Лев Толстой пишет в дневнике: «Народы… хотят свободы, полной свободы. С тяжелого воза надо сначала скидать столько, чтобы можно было опрокинуть его. Настало время уже не скидывать понемногу, а опрокинуть».

Можно ли было пройти по центру, по единственно возможному третьему пути?

Никто этого не знал. Наверняка этот путь, даже если был возможен, был связан с огнем с обеих сторон.

Витте направлял царю всеподданнейшее письмо с предложением срочно заключить мир с Японией, направлял еще в феврале 1905 года, еще до Цусимского боя (несмотря на то, что в военном и экономическом отношении положение России не было поколеблено).

Витте выходил на срединную линию. Он стоял подобно богатырю и против крайне правых, и против революции.
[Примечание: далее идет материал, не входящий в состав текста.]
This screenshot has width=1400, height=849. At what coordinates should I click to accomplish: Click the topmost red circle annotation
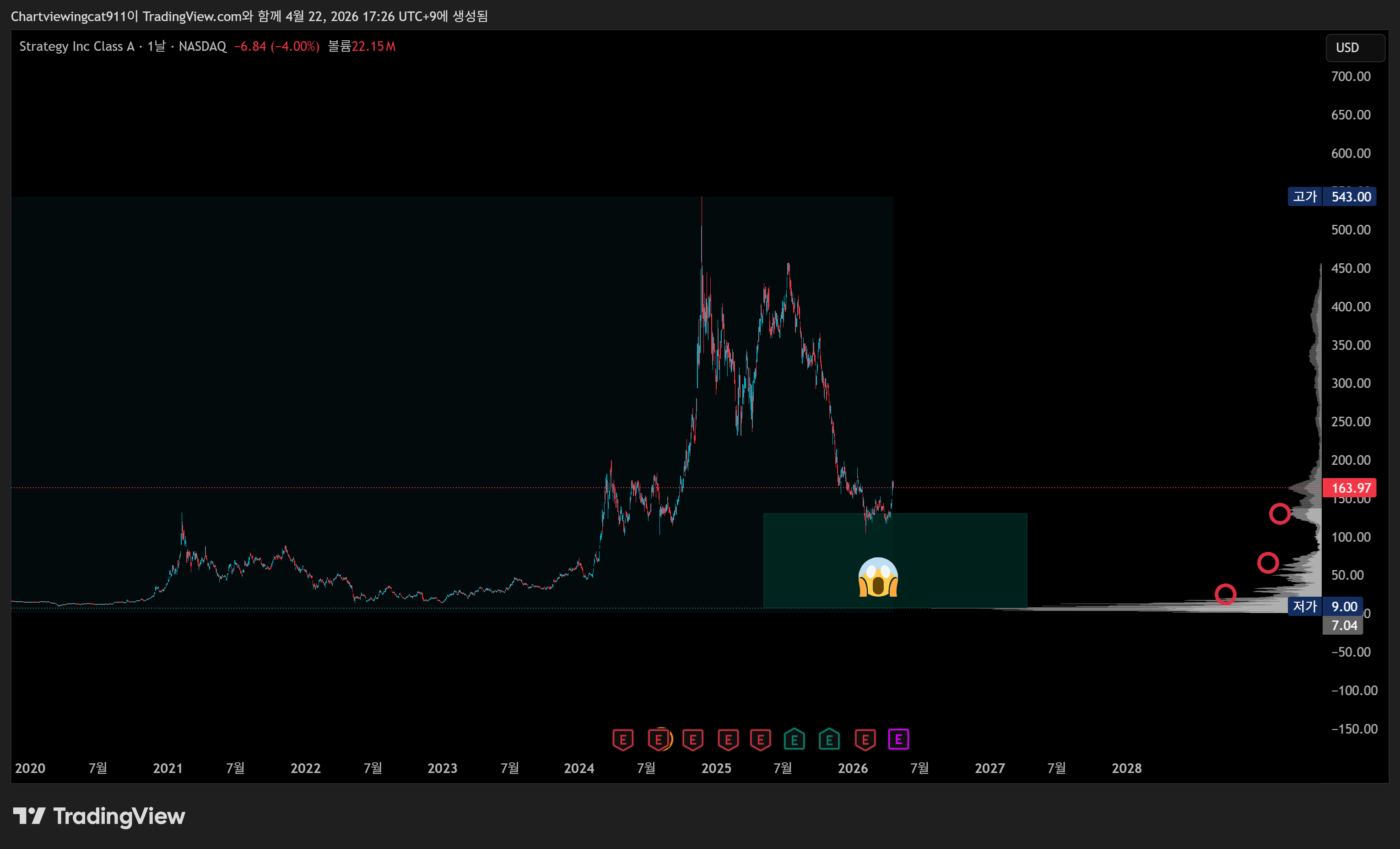[x=1280, y=514]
Противостояние в конце концов дошло до своего пика – манифеста «Об усовершенствовании государственного порядка» от 17 октября 1905 года; послужило основанием для парламентаризма, то есть породило Думу.
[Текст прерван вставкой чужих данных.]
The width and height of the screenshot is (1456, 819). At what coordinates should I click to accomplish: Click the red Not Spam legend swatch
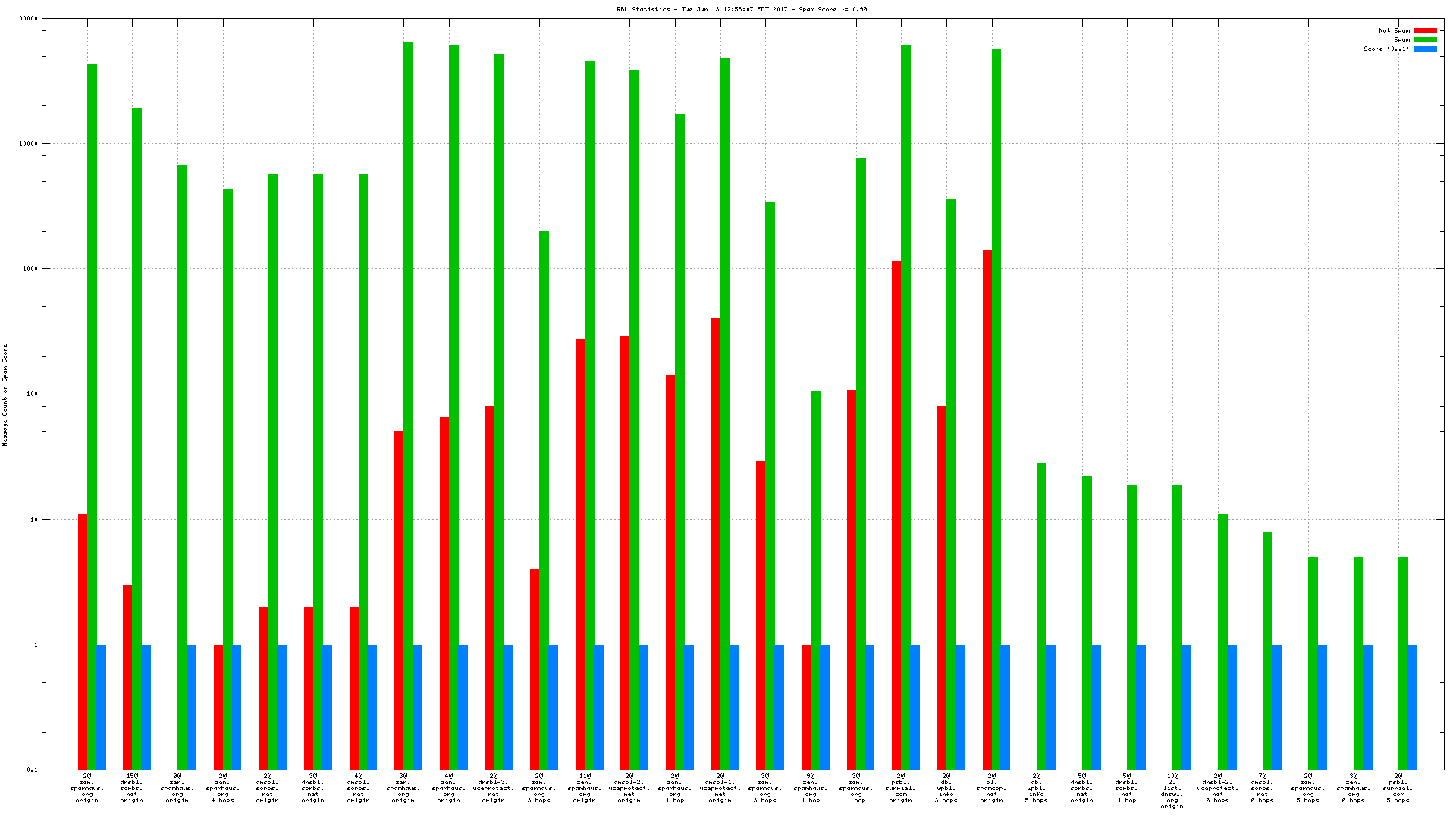click(x=1425, y=31)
Столыпин вышел из этого манифеста.

Но еще летом, во время цусимской трагедии, столыпинский отчет на высочайшее имя о положении губернии за 1904 год ярко выразил требование жизни: «Дать выход энергии и инициативе лучших сил деревни».

Николай все больше проникался уважением к Столыпину.

Только вот в чем различие, незаметное на первый взгляд: для Витте проблема была экономической и правовой, для Столыпина политической и экономической. Витте мог терпеть, лавировать, избегать личного риска, Столыпин готов был на самопожертвование. Это различие вскоре обнаружится. Огонь вскоре опалил Столыпина.

В июле 1904 года Столыпин встречался с царем, который проезжал через Саратовскую губернию. Встреча была плодотворной, Николай был доволен поездкой и сказал: «Когда видишь народ и эту мощь, то чувствуешь силу России». Столыпин был им очарован. На прощание Николай сказал: «Вы помните, когда я вас отправил в Саратовскую губернию, то сказал вам, что даю вам эту губернию „поправить“, а теперь говорю – продолжайте действовать так же твердо, разумно и спокойно, как до сего времени».